Prompt: Set out exactly, and only, the lines running from the one containing "Click the red promo banner divider line" to the bottom of the listing below; pictures stay out.

-- Opening Marker --

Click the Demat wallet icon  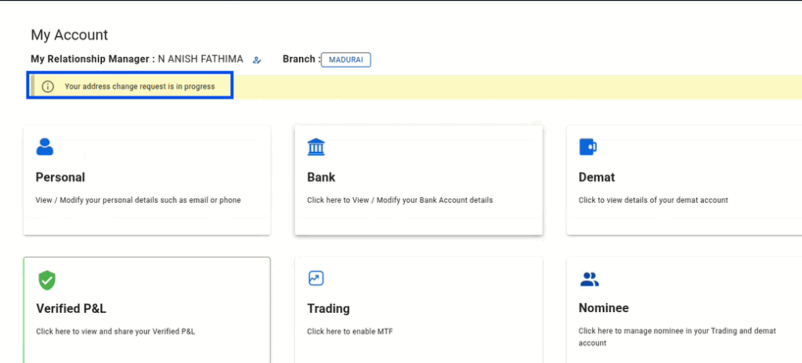tap(587, 147)

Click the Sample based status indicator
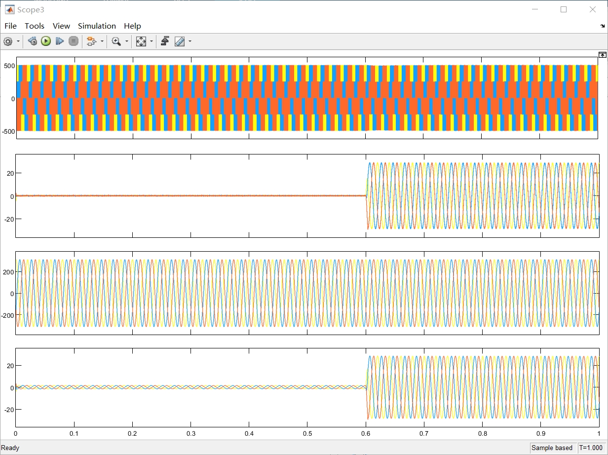552,448
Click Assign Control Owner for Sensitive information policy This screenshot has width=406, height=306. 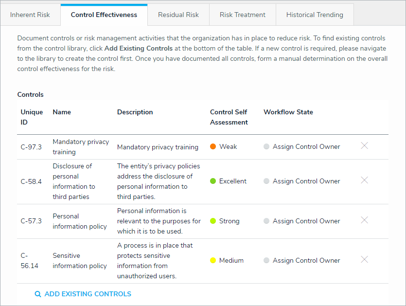click(x=306, y=260)
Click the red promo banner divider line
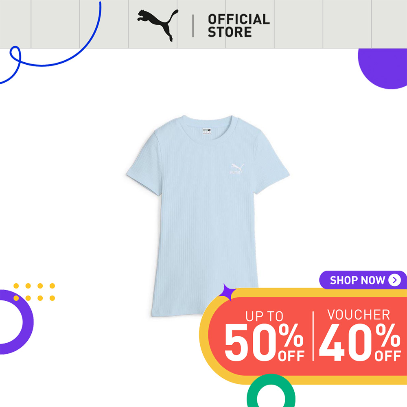Viewport: 407px width, 407px height. (313, 336)
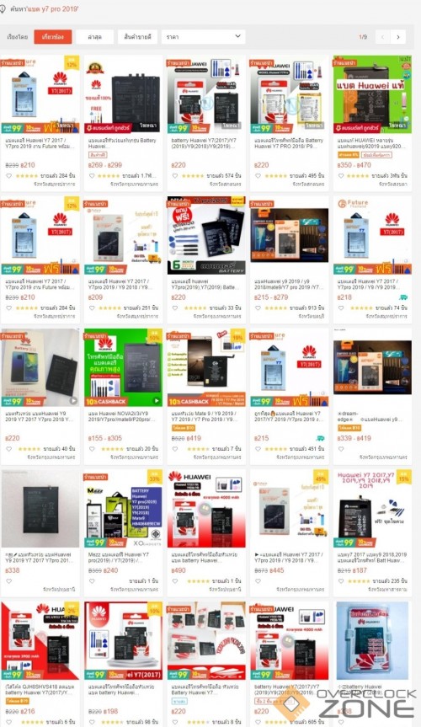Play video on ฿220 Huawei Y9 phone listing
The image size is (421, 727).
[x=73, y=401]
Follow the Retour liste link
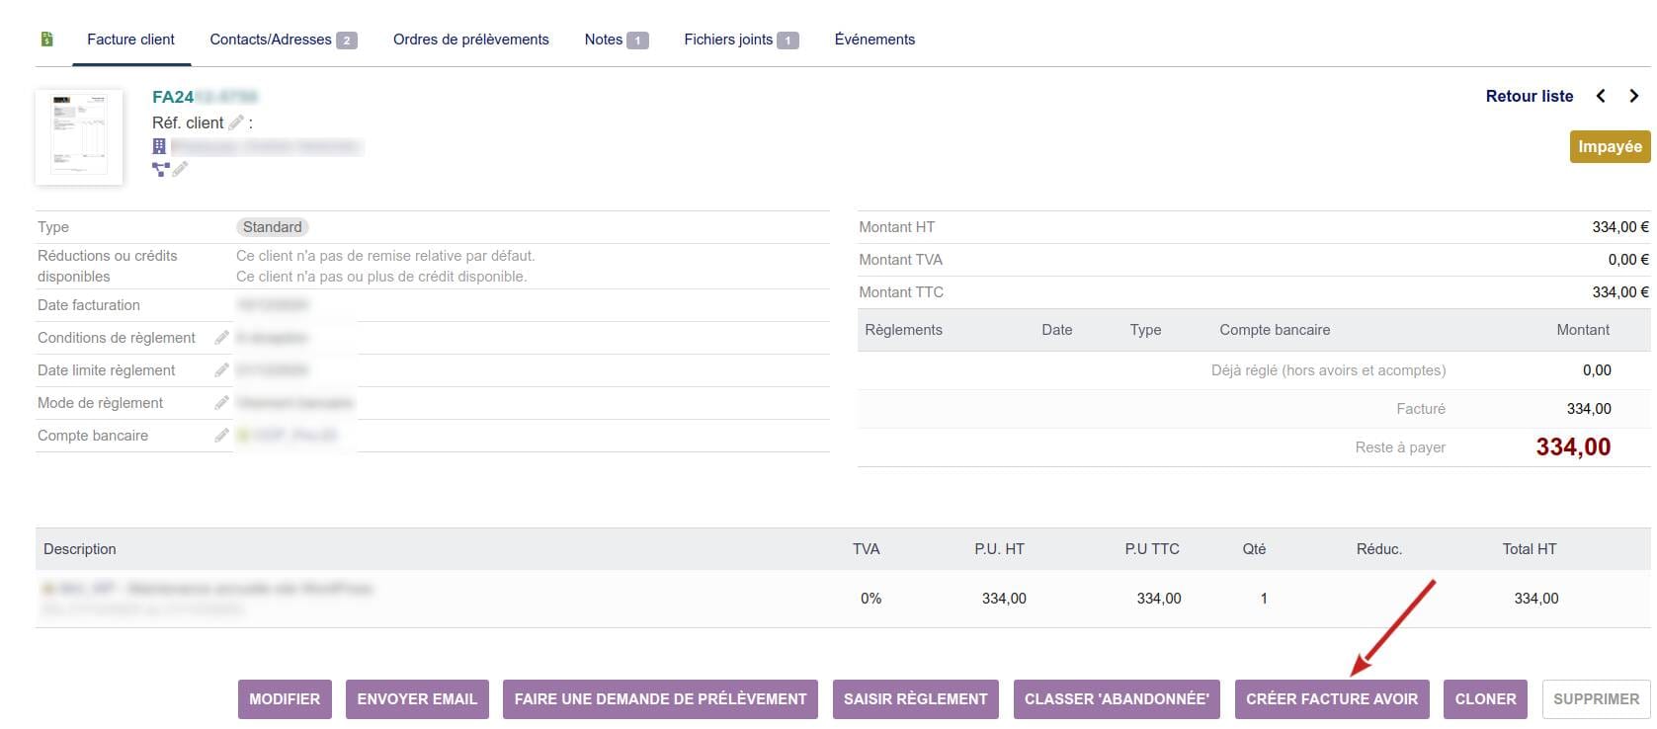 (1529, 96)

-- Closing Marker --

Answer section:
Click the red promo banner divider line
Viewport: 407px width, 407px height. (313, 336)
Play video on ฿220 Huawei Y9 phone listing
The image size is (421, 727).
[x=73, y=401]
Follow the Retour liste link
 (1529, 96)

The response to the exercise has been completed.